Rumours are rife across the industry that IFAs are being "leaned on" by the FSA to ensure clients do...
Rumours are rife across the industry that IFAs are being "leaned on" by the FSA to ensure clients do not transfer out of Equitable Life.
No IFA is so far willing to go on the record and confirm they are being asked to avoid advising on the Equitable issue where possible.
However, several sources have told IFAonline that financial advisers are nervous of even discussing Equitable Life - even though many feel policyholders should get out of Equitable Life as soon as possible - because doing so might prompt "a visit from the FSA".
FSA officials deny the claim and state regulatory policy has not changed. IFAs must advise consumers on a case by case basis, says an FSA spokeswoman, and recommend the best course of action for each individual client. The FSA reiterates that Equitable Life should not go into liquidation because maintaining the company is in the best interests of consumers.
This is the official line many IFA companies also take, but behind the scenes advisers are being told to avoid talking about the problem with clients if possible because companies are feeling pressure from the regulatory body to prevent money from leaving the life office.
At the same time, intermediaries argue losing some of the assets might be better for a client than losing all of their savings if Equitable Life goes under.
Sources inside the IFA sector allege the FSA is keen to prevent policyholders from moving assets from Equitable to another provider because it could substantially reduce the beleaguered life office's solvency margins, and perhaps even lead to collapse of the firm.

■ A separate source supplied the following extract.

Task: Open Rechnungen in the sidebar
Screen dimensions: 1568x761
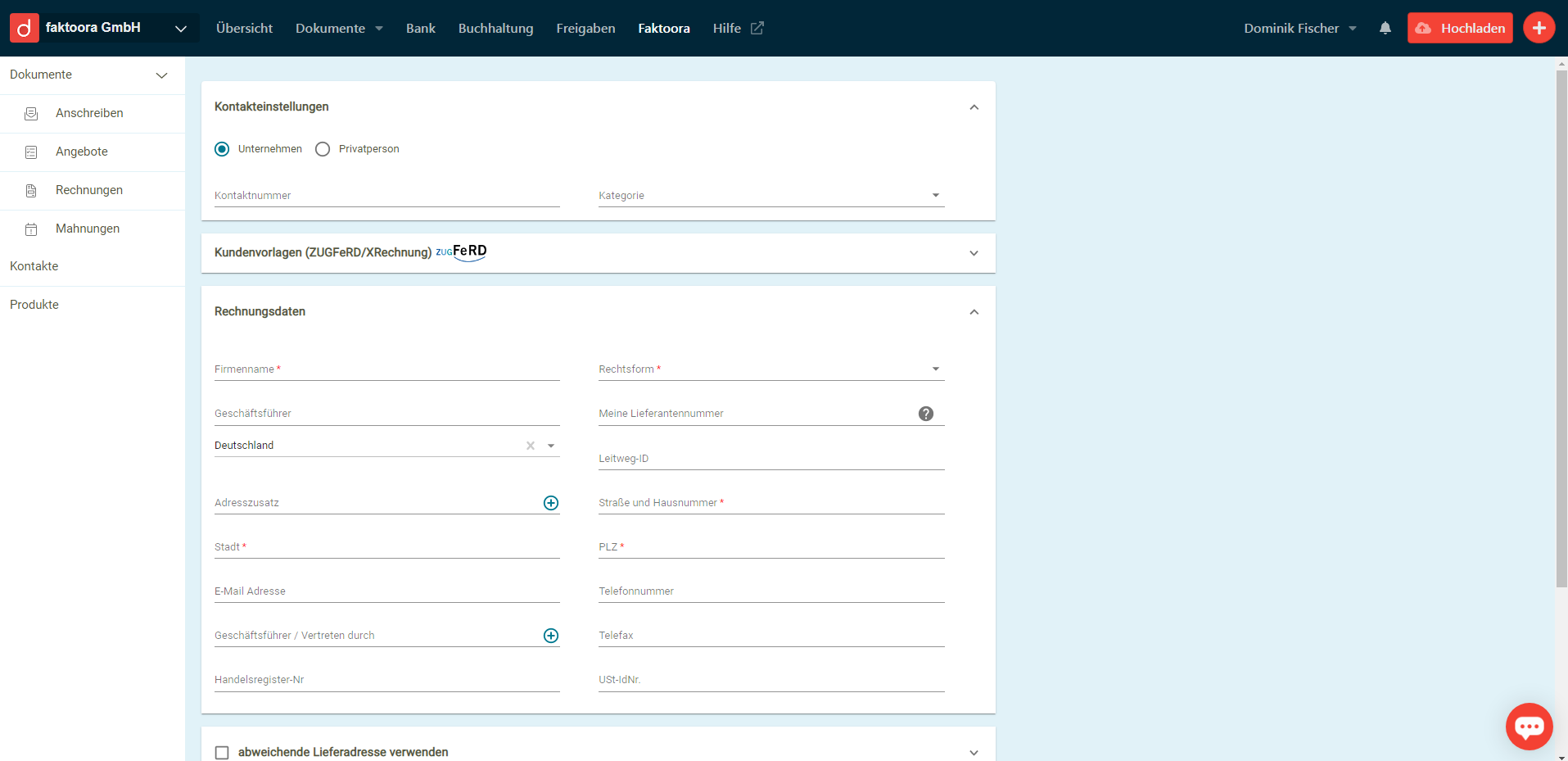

Interim accounts published earlier this month by the Equitable Life Board suggest the insurer has potential long-term liabilities - linked to compensation payments additional costs in its transfer of business to Halifax - of £860m, when the firm's free assets are thought to have dropped from £1.1bn to £400m this year.
In certain cases, IFAs who might be required to testify in support of the client at compensation court cases are now unwilling to do so because they are concerned about potential investigation by the FSA, says a lawyer dealing with mis-selling claims.
FSA officials have been keeping "closer interest" on some national IFA firms since March 2001, when companies first encouraged policyholders to transfer their assets from Equitable Life to another provider.
But it is networks and national IFAs who are being most watched by the FSA, say industry sources, as their clients hold a substantial percentage of Equitable's assets.
One industry insider says IFAs have to fight back and "ultimately have to decide which side we're working for - the client or the regulator" because their primary duty as IFAs should be to the client.